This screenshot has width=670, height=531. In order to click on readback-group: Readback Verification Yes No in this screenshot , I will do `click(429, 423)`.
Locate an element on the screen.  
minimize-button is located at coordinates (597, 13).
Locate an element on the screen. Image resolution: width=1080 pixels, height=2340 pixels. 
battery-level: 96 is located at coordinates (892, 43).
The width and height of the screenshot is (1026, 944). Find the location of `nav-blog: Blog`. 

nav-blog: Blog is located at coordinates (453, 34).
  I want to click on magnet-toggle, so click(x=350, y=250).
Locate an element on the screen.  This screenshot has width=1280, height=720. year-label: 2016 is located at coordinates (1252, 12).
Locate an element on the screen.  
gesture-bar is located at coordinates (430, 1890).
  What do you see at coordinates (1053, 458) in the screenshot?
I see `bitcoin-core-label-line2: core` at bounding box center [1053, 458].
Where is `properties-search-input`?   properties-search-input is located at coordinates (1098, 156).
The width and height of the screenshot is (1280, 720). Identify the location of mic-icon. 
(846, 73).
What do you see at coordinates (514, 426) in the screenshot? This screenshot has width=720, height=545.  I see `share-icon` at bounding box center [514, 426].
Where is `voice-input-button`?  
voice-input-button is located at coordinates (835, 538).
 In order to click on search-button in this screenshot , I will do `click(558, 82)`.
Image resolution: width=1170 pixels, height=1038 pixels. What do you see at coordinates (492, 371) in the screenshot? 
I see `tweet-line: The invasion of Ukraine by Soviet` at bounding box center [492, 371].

**TASK**
Find each line in the items above that contains the string "input" and copy those lines out in full. Case counts.

**RESULT FOR THIS TASK**
Where is `properties-search-input`?   properties-search-input is located at coordinates (1098, 156).
Where is `voice-input-button`?  
voice-input-button is located at coordinates (835, 538).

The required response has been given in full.